Entscheidungsstichwort (Thema)

Gesonderte und einheitliche Feststellung von Einkünften zusammenveranlagter Ehegatten?

 

Leitsatz (NV)

Erzielen Eheleute, die in Gütergemeinschaft leben, gemeinschaftliche Einkünfte aus Land- und Forstwirtschaft, so ist eine gesonderte und einheitliche Feststellung dieser Einkünfte nach bestandskräftiger Zusammenveranlagung der Ehegatten zur Einkommensteuer nicht mehr durchzuführen, wenn ein Fall von geringerer Bedeutung im Sinne von § 215 Abs. 4 AO (nunmehr: § 180 Abs. 3 Nr. 2 AO 1977) anzunehmen ist.

 

Normenkette

AO § 215 Abs. 4; AO 1977 §§ 173, 179 Abs. 2 S. 2, § 180 Abs. 1 Nr. 2 Buchst. a, Abs. 3; EStG § 13

 

Verfahrensgang

FG München

 

Tatbestand

Streitig ist, ob für die Jahre 1974 bis 1976 erstmalig gesonderte und einheitliche Feststellungsbescheide für erzielte Einkünfte aus Land- und Forstwirtschaft zu erlassen sind, obwohl diese Einkünfte bereits in bestandskräftigen Einkommensteuerbescheiden erfaßt worden sind.
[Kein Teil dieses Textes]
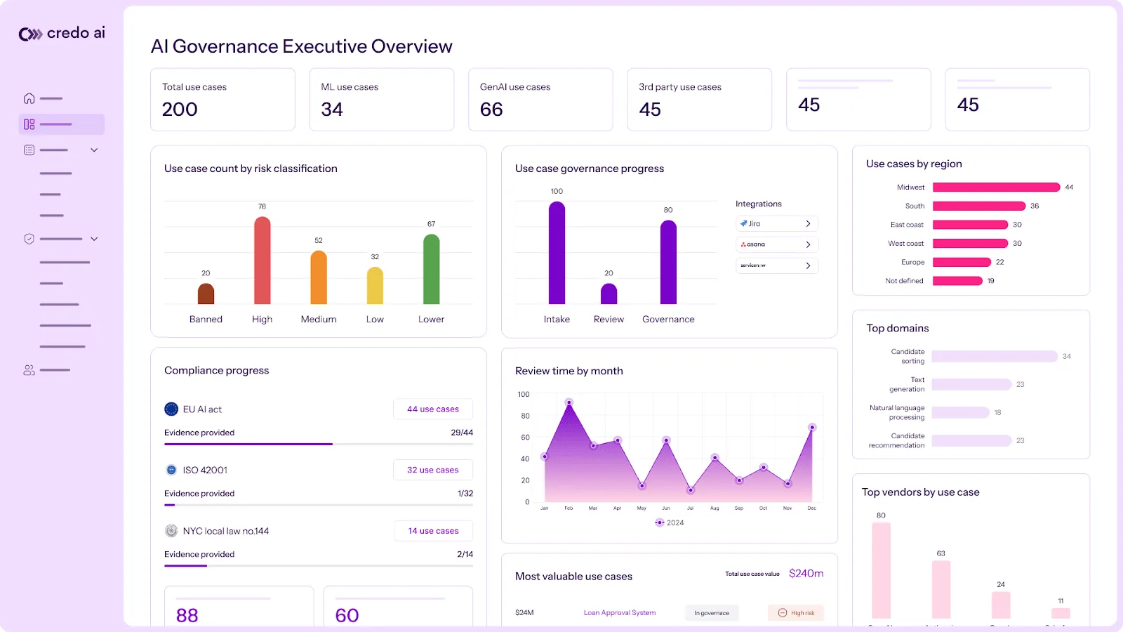Click the NYC local law seal icon
The image size is (1123, 632).
171,531
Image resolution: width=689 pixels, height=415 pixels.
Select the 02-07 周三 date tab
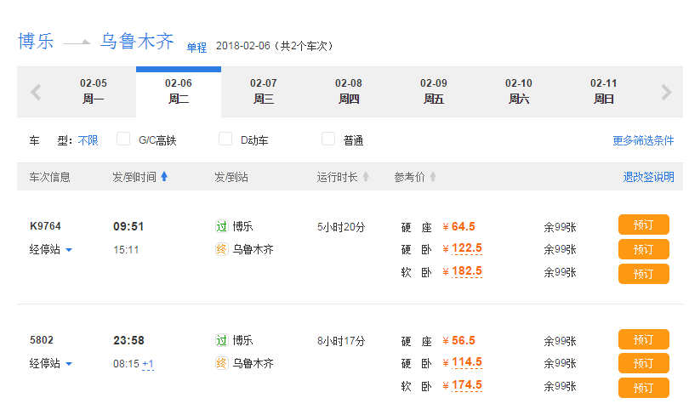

Die Kläger und Revisionskläger (Kläger) leben laut Ehe- und Erbvertrag vom 27. Dezember 1973 in Gütergemeinschaft. Sie haben am 27. Dezember 1973 den 53,34 ha großen land- und forstwirtschaftlichen Betrieb von der Mutter des Klägers übernommen. Diese war buchführungspflichtig. Der land- und forstwirtschaftliche Betrieb gehört zum Gesamtgut der Kläger und wird von ihnen gemeinsam bewirtschaftet. Der Beklagte und Revisionsbeklagte (das Finanzamt - FA -) forderte die Kläger zunächst nicht auf, für den übernommenen Betrieb Bücher zu führen. Der Einheitswert zum 1. Januar 1972 betrug 78 000 DM, zum 1. Januar 1974 101 700 DM und zum 1. Januar 1977 126 200 DM.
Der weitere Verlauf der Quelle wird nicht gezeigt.